La estrategia elegida por el gobierno de la presidenta Cristina Fernández de Kirchner para ocultar las consecuencias de la inflación desbocada tiene más que ver con la propaganda, que con la economía real. Los funcionarios entienden que el destino electoral del “proyecto” oficial dependerá en buena medida de la evolución del consumo en los meses próximos, de ahí el aumento reciente de las asignaciones familiares y el intento de forzar a los comercios a mantener los precios de una gama amplia de productos básicos. Mientras tanto, los adversarios del gobierno están llamando la atención a los faltantes denunciados por las asociaciones de consumidores, al racionamiento incipiente de yerba y azúcar y al riesgo de desabastecimiento debido a la resistencia natural de los comerciantes a vender a pérdida. Asimismo, tales escépticos dan por descontado que, una vez terminada la campaña electoral, el deshielo pondrá fin al experimento. Por cierto, las expectativas inflacionarias no se han reducido; según se informa, en la actualidad la mayoría prevé que la tasa anual superará pronto el 30%.

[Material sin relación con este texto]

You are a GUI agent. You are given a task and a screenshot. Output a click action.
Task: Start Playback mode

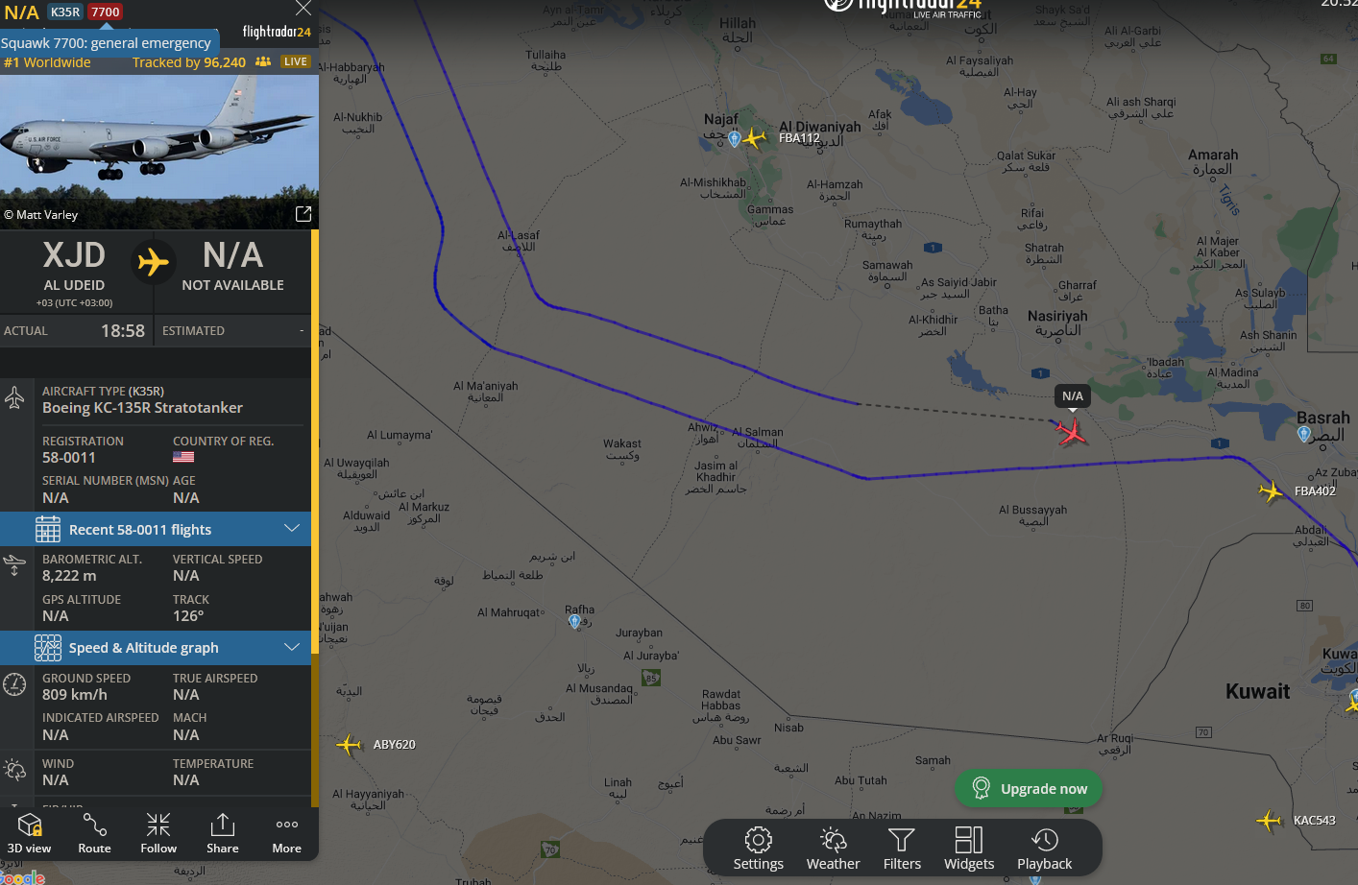1045,849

La esperanza oficial de que, antes de octubre, se produzca un mini-boom de consumo parece destinada a ser frustrada no sólo por una eventual merma del poder adquisitivo de los sectores más pobres, que siempre son los más perjudicados por la inflación, sino también por el estado deprimido del mercado laboral. Aunque los especialistas en la materia dicen creer que la situación podría mejorar pasajeramente en junio y julio de resultas de los esfuerzos oficiales, opinan que sólo se trataría de un fenómeno transitorio. Como acaba de señalar la consultora Ecolatina, los salarios reales están estancados y es baja la creación de nuevos empleos, ya que por razones comprensibles los empresarios prefieren aguardar hasta que el panorama se aclare, a arriesgarse generando nuevos puestos de trabajo. Será por tales motivos que en mayo las ventas minoristas se redujeron el 7,1% en comparación con el mismo mes del año pasado, lo que puede atribuirse a la incertidumbre imperante entre quienes están en condiciones de gastar más de lo imprescindible. Entre los rubros más afectados está, cuando no, el de las inmobiliarias, un sector que, golpeado por el cepo cambiario, no muestra muchas señales de estar por reactivarse, lo que ha tenido un impacto muy fuerte en la construcción.